Another winter of discontent…

Remembering the fiasco of getting anything shipped between Thanksgiving and Washington’s Birthday last year, I’ve been in a bit of a race to pick up some books. It’s not that I’m in any danger of running out of things to read, but since I have a habit of picking up a series and then racing through it to the end, there are a few titles it’s going to be better to have on hand for when delivery services go absolutely sideways again this year.

Watching the supply chain struggle to not even keep up over the last year, it really feels inevitable that loading it down with the standard end of the year holiday surge will see the whole delicate machine grind to a near halt, if only temporarily.
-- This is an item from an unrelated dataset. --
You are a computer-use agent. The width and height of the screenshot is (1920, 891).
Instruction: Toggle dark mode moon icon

Products will still be flowing, of course, but there’s no guarantee that was moving through the network will be what you ordered. I fully expect basic delivery of goods to be almost unusable for a good part of the late fall and winter. Sure, I suppose your stuff will arrive eventually, but “timely service” isn’t going to be something to expect.

By this time next month, I’m planning to drastically curtail my use of online shopping and delivery. The sheer aggravation of waiting for weeks or months on things that should arrive in a day or two just isn’t worth it. I’ll draw down the stocks I’ve put up for the winter, or shop regional retail if it’s absolutely unavoidable. Now if I could just find the last book or two I’m looking for (at something less than fully-loaded collector prices), I feel like I could be all set to ride out another winter of discontent.
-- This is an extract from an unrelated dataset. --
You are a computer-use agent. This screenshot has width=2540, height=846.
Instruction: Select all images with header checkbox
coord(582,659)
I’m not under any delusion that the supply chain will be completely untangled in 2022, but by the time the last Christmas card arrives in February or March, maybe last mile delivery will at least be usable for household basics again. I’m certainly preparing myself to see as much or more disruption than we did in in the closing weeks of 2000 and the first months of 2021. It’s one of those cases where I really hope I’ll be proven wrong and over reactionary… but I don’t think I am or will be.